START DATA EXTRACT

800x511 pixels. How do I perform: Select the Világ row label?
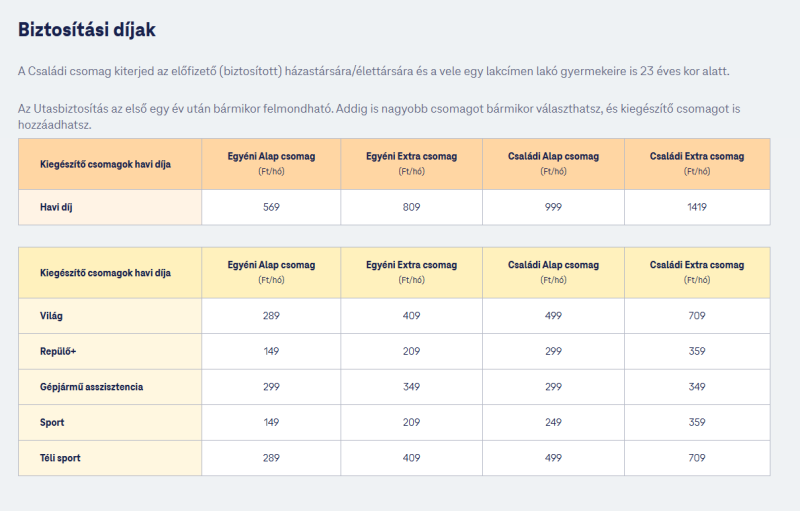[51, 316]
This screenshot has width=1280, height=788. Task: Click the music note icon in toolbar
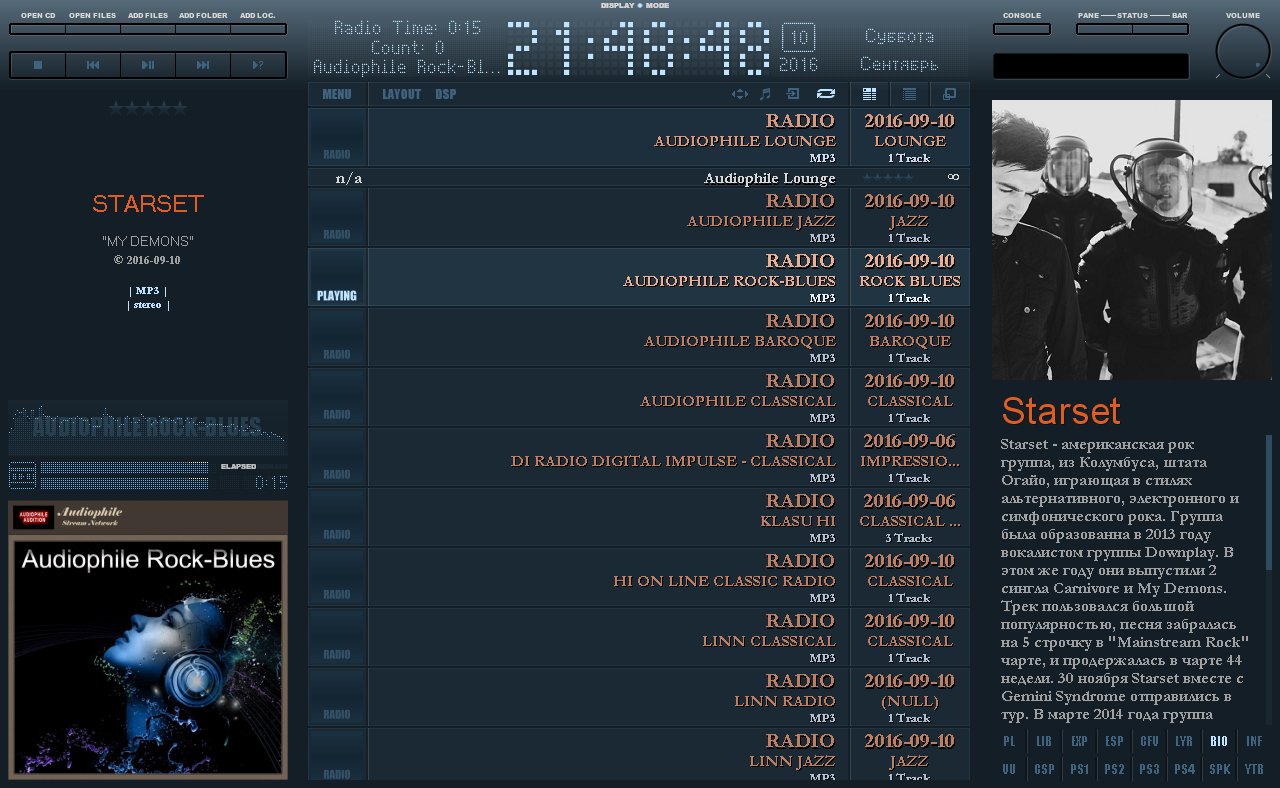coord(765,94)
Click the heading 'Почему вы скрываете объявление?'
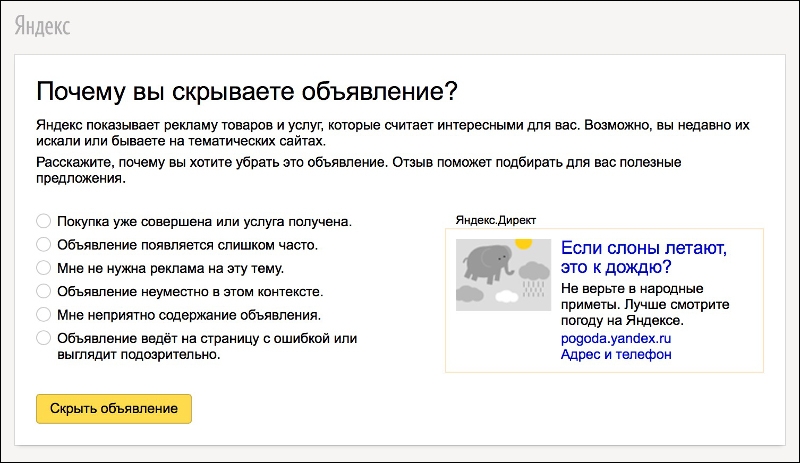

END DATA EXTRACT
START DATA EXTRACT

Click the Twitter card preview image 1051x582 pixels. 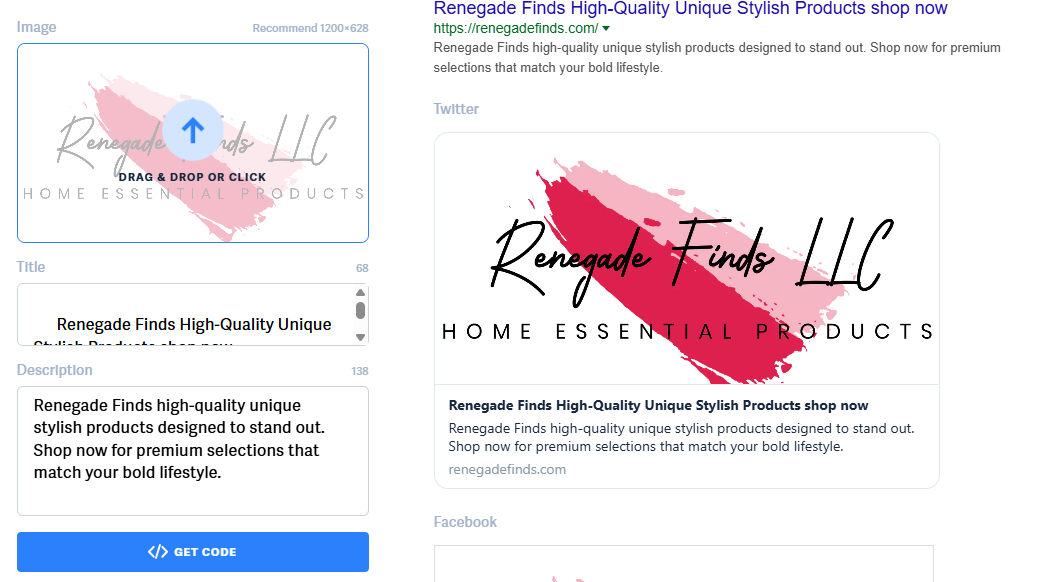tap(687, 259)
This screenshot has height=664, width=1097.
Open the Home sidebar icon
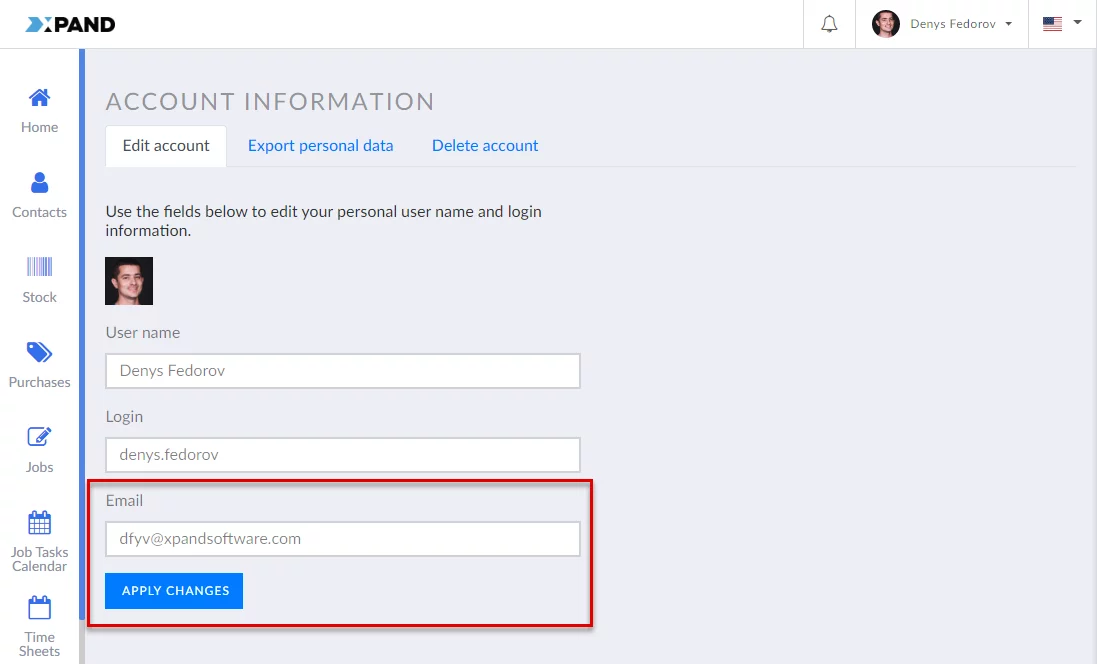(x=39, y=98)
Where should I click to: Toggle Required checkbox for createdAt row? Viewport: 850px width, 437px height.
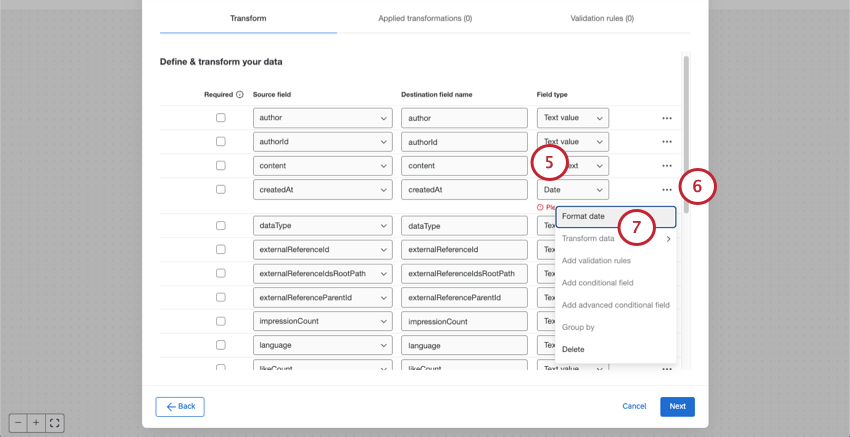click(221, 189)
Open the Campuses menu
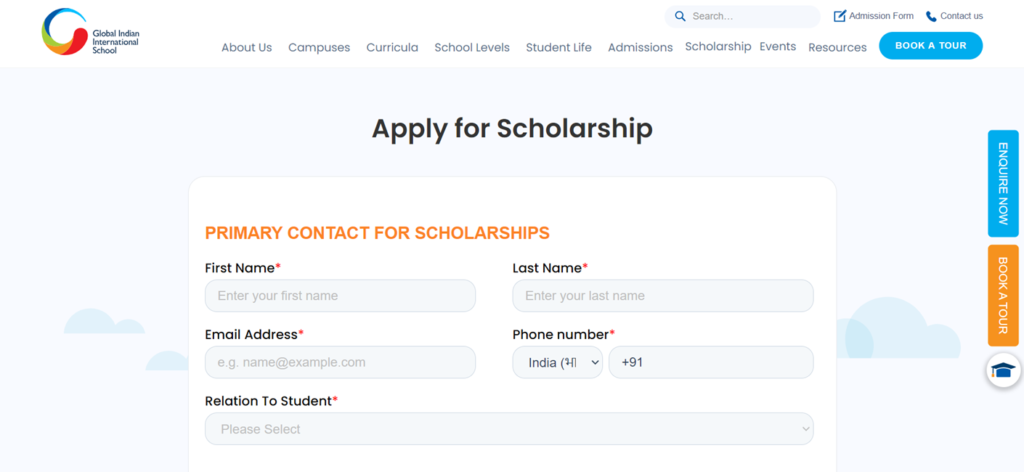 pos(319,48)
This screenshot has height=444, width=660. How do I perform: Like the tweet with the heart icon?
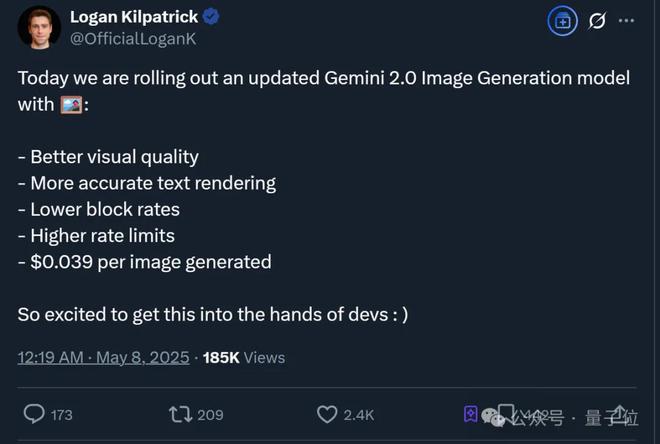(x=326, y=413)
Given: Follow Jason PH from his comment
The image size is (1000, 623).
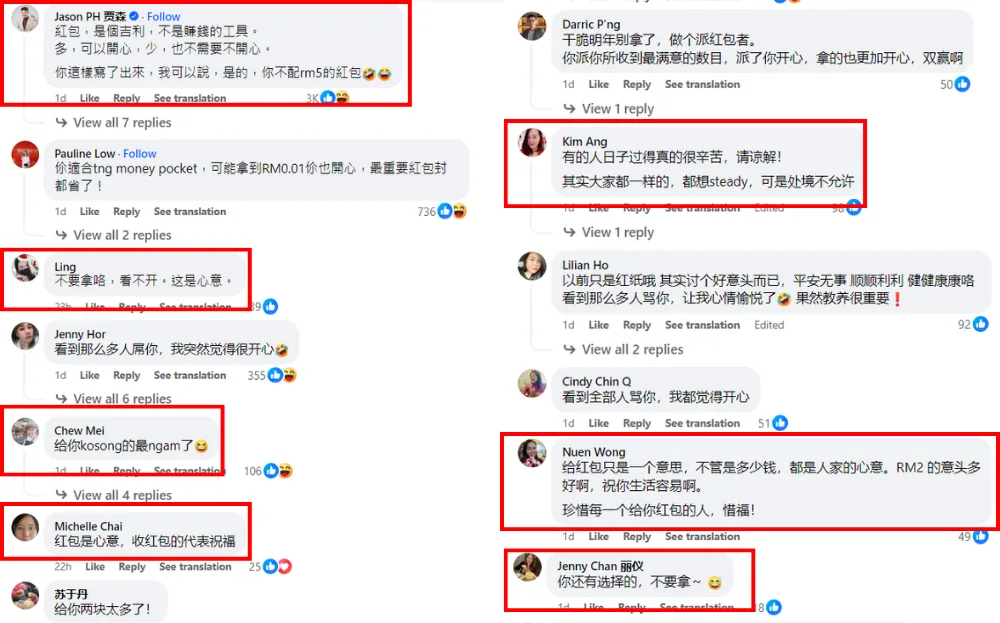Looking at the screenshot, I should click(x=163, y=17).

END DATA EXTRACT

=== EXERCISE DESCRIPTION ===
Would you print exactly the lines in the listing above, from the line bearing "800x511 pixels. How" through the line bearing "Click the heading", leaving out all pictures?

=== RESULT OF THE TASK ===
800x511 pixels. How do I perform: Select the Világ row label?
[51, 316]
This screenshot has width=1280, height=788. Task: Click the music note icon in toolbar
coord(765,94)
Click the heading 'Почему вы скрываете объявление?'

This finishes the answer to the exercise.